On Wed, 17 May 2006, Andi Kleen wrote:
> On Wednesday 17 May 2006 12:46, Steven Rostedt wrote:
> >
> > On Wed, 17 May 2006, Andi Kleen wrote:
> >
> > >
> > > > As well as the following three functions:
> > > >
> > > > pud_t *pud_boot_alloc(struct mm_struct *mm, pgd_t *pgd, unsigned long addr,
> > > > int cpu);
> > > > pmd_t *pmd_boot_alloc(struct mm_struct *mm, pud_t *pud, unsigned long addr,
> > > > int cpu);
> > > > pte_t *pte_boot_alloc(struct mm_struct *mm, pmd_t *pmd, unsigned long addr,
> > > > int cpu);
> > >
> > > I'm not sure you can just put them like this into generic code. Some
> > > architectures are doing strange things with them.
> >
> > Hmm, like what?
>
> Mostly managing their software TLBs I think.

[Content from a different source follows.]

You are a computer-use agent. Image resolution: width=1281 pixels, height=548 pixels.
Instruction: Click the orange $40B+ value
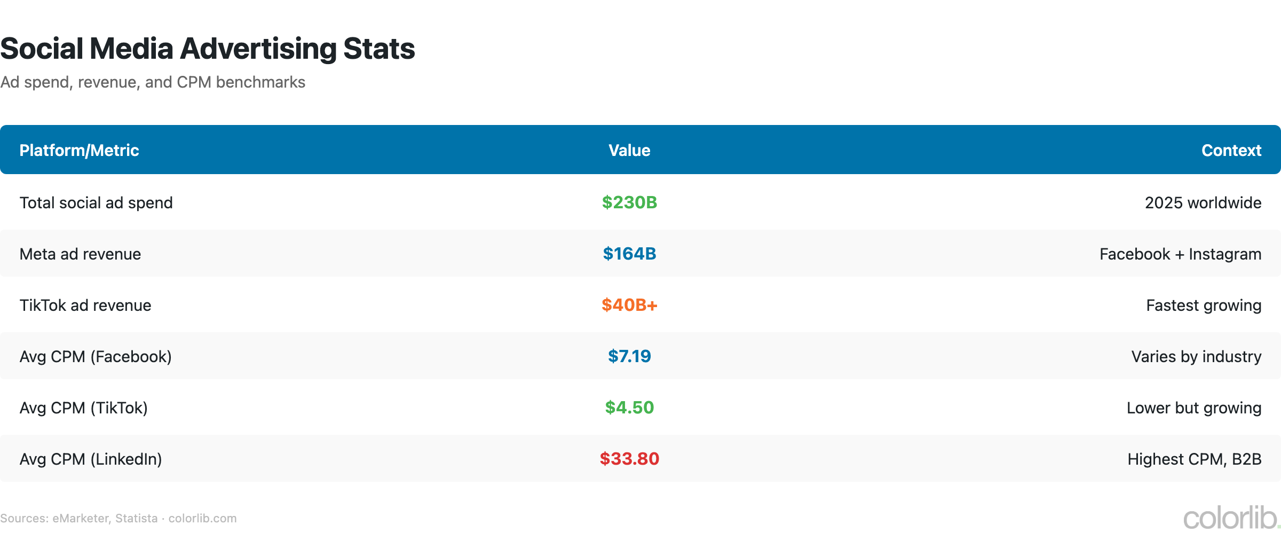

Wait. "into generic code"? Do you mean that we can't use them in generic
code. The are not defined there, but are defined in the arch. They are
just used like the p*_alloc (without boot) equivalents (from vmalloc.c).
>
> > >
> > > And we already have boot_ioremap on some architectures. Why is that not
> > > enough?
> >
> > I thought about using boot_ioremap, but it seems to be an abuse. Since
> > I'm not mapping io, but actual memory pages.
>
> We already use it for memory, e.g. for mapping some BIOS tables.
>
> > So the solution to that
> > seemed more of a hack. I then would need to worry about grabbing pages
> > that were node specific
>
> alloc_bootmem_node
>
> > and getting the physical addresses.
>
> virt_to_phys()
>
> [ + hacks to handle 32bit NUMA unfortunately ]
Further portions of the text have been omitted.